I want to talk a little bit about Calvinism and TULIP (Total Depravity, Unconditional Election, Limited Atonement, Irresistible Grace, Perseverance of the Saints) and to do so, I looked up TULIP on the Calvinist Corner website:
The doctrine of Total Depravity is derived from scriptures that reveal human character: Man’s heart is evil (Mark 7:21-23) and sick Jer. 17:9). Man is a slave of sin (Rom. 6:20). He does not seek for God (Rom. 3:10-12). He cannot understand spiritual things (1 Cor. 2:14). He is at enmity with God (Eph. 2:15). And, is by nature a child of wrath (Eph. 2:3). The Calvinist asks the question, “In light of the scriptures that declare man’s true nature as being utterly lost and incapable, how is it possible for anyone to choose or desire God?” The answer is, “He cannot. Therefore God must predestine.”

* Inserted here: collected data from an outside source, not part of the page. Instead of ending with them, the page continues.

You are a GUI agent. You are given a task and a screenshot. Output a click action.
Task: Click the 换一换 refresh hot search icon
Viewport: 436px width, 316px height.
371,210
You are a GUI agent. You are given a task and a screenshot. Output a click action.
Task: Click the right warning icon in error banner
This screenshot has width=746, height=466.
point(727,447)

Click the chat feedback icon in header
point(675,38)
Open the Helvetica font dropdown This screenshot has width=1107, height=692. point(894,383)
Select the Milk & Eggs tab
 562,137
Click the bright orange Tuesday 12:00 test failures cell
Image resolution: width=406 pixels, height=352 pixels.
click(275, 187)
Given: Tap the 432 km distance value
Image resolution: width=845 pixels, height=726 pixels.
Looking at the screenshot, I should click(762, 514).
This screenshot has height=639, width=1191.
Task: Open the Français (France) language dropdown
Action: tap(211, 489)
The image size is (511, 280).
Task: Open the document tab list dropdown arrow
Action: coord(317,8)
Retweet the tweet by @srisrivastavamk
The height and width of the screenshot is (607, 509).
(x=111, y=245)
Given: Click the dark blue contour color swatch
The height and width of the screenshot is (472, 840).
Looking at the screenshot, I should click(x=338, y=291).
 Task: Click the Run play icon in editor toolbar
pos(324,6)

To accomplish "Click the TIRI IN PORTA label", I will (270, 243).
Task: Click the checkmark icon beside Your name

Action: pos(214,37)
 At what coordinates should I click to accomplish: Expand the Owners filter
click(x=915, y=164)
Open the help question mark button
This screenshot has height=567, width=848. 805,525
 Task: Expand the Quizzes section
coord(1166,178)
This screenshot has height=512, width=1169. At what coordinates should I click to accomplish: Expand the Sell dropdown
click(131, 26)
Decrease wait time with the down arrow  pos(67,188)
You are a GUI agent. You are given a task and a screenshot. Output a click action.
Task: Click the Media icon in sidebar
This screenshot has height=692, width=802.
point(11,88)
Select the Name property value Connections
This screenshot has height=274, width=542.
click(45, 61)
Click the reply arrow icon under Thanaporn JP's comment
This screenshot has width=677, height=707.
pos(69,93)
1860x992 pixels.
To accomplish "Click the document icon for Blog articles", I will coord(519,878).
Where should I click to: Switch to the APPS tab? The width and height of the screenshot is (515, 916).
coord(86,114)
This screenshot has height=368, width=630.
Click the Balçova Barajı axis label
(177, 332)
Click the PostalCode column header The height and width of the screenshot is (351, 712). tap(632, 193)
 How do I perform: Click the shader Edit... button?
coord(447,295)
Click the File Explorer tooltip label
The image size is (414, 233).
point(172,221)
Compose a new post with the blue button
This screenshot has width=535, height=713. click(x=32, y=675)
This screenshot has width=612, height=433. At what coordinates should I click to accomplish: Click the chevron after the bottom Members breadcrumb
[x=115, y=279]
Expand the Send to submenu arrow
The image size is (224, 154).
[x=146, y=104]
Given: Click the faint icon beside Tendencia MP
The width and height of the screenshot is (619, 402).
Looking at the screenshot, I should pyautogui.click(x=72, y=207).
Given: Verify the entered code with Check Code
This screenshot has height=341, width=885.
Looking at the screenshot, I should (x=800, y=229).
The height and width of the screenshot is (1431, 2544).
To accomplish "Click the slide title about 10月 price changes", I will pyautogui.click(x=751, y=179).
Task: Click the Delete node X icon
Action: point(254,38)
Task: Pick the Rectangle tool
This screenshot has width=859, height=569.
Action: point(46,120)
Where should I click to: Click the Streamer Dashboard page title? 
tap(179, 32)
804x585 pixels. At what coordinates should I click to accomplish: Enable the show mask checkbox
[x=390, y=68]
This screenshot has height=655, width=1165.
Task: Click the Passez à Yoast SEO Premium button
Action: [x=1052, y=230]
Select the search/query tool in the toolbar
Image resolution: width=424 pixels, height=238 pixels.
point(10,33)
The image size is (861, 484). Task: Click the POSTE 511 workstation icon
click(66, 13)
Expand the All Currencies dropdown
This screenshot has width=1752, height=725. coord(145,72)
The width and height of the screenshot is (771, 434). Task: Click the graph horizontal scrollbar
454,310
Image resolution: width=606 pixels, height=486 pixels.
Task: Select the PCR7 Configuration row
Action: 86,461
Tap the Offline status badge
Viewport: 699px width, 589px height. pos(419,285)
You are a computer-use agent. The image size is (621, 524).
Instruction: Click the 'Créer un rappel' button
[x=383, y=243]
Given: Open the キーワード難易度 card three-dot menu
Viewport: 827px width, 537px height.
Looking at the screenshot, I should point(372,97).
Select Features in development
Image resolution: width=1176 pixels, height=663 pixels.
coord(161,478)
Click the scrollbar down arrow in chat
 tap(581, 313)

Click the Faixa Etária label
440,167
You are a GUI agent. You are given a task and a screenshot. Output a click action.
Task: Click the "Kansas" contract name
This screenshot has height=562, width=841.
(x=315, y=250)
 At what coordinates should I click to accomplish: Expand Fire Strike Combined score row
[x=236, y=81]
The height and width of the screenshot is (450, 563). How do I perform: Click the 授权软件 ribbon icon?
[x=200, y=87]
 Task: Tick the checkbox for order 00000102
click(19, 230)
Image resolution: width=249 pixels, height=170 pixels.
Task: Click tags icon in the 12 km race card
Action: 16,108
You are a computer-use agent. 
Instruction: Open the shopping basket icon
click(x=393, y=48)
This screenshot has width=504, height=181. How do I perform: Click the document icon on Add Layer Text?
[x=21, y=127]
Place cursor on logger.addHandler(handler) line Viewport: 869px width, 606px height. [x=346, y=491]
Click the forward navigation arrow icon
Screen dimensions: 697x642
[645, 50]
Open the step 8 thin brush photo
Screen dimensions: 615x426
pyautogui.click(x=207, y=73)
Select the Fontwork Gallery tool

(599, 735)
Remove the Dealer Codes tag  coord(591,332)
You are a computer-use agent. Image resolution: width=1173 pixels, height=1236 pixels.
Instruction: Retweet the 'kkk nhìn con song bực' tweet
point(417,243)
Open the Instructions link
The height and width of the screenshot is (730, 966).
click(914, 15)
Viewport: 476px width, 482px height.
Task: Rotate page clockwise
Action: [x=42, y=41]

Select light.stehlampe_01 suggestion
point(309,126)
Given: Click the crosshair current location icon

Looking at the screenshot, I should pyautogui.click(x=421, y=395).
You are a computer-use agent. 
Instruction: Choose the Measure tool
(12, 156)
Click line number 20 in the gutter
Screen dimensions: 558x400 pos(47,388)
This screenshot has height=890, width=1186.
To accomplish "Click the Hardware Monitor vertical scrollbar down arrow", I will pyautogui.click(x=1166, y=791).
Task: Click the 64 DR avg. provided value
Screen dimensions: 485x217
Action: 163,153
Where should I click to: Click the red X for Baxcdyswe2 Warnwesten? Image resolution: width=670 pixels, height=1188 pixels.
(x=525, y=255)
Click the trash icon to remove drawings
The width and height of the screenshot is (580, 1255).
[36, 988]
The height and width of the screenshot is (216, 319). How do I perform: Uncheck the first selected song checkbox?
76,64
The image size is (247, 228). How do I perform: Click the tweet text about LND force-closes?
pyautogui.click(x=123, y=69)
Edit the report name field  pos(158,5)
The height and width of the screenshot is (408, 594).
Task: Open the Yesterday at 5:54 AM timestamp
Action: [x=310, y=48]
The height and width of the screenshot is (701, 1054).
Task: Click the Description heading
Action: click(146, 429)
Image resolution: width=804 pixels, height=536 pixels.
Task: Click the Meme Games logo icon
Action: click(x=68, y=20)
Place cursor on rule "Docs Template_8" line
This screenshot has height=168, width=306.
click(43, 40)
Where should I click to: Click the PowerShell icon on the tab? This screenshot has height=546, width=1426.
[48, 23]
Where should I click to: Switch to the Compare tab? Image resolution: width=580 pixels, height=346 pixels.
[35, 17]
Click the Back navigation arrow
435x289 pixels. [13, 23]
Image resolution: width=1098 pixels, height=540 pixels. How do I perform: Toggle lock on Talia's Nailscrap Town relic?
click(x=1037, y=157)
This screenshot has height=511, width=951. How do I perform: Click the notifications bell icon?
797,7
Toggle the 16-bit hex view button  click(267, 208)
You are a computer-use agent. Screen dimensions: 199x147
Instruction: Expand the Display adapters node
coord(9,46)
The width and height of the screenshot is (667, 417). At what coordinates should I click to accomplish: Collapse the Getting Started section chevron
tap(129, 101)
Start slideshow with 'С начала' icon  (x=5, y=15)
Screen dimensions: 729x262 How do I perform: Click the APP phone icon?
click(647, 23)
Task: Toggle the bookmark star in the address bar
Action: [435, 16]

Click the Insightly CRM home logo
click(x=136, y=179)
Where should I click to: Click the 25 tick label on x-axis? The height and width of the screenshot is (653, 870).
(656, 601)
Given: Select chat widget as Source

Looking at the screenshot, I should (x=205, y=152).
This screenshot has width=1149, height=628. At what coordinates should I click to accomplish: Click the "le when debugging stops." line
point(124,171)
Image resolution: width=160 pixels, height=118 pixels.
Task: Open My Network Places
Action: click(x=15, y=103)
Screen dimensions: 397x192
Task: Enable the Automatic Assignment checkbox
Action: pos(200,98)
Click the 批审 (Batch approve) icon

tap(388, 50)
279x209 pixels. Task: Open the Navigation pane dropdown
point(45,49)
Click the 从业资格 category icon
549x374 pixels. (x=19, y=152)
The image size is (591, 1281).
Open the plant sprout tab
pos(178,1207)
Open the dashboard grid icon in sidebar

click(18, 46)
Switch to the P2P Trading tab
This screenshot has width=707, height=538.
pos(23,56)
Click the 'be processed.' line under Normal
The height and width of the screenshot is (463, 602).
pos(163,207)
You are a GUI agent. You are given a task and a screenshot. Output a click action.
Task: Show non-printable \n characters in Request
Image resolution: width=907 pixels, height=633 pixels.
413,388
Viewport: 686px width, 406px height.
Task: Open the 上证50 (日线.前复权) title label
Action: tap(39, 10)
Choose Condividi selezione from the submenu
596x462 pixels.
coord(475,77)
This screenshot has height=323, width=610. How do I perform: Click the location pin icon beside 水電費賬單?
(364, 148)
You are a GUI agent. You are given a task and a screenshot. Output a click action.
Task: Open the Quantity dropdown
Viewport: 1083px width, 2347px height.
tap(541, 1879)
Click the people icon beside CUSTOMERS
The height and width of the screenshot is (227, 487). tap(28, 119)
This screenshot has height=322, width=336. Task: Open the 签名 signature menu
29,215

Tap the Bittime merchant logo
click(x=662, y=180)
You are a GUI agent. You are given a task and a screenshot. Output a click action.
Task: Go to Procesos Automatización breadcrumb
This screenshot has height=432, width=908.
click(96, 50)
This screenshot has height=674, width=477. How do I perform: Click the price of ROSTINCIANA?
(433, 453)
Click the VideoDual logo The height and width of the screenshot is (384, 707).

When talking about part of this with Pastor Randy, he’s the one who brought up man being created in the Image of God. That means, in some sense, that even though human beings are fallen, there is still something of us that carries a spark of the Divine. Jewish mysticism makes a great deal about these “sparks,” but I won’t open up that topic right now. I do want to say that I don’t believe the “T” in TULIP takes “the Image of God” in man into account. It’s what separates human beings from the rest of creation. Plants and animals behave the way they do because they are responding to their design. While we humans also respond to our design, part of that design is to seek God. Most of the time we fail but the drive to do it is inborn. It’s woven into the fabric of our being. It’s the image of God in man.
God does not base His election on anything He sees in the individual. He chooses the elect according to the kind intention of His will (Eph. 1:4-8; Rom. 9:11) without any consideration of merit within the individual. Nor does God look into the future to see who would pick Him. Also, as some are elected into salvation, others are not (Rom. 9:15, 21).
The “U” in TULIP seems to assume that we live in a “flat” universe where God and man operate on the same level or plane of existence (of course, God being infinitely powerful). It also assumes that God is subject to linear time (note the “look into the future” language above) as Kober states:
These acts are the result, not the cause of God’s choice. Election therefore was not determined by or conditioned upon any virtuous quality or act foreseen in man.
-Kober, “Chapter 2: The Decrees of God,” pg 7
Kober’s statements are just saturated with references to linear time and causality when I believe it is totally inappropriate to attribute those qualities to God or to believe God is subject to them.
Kober writes that the main point of Calvinism is that God saves sinners. I don’t deny that, but from Kober’s viewpoint, the statement would be better rendered God saved sinners since he did so from before the creation of the earth. There’s no active process, it’s just a “done deal” and was a done deal before we were ever born.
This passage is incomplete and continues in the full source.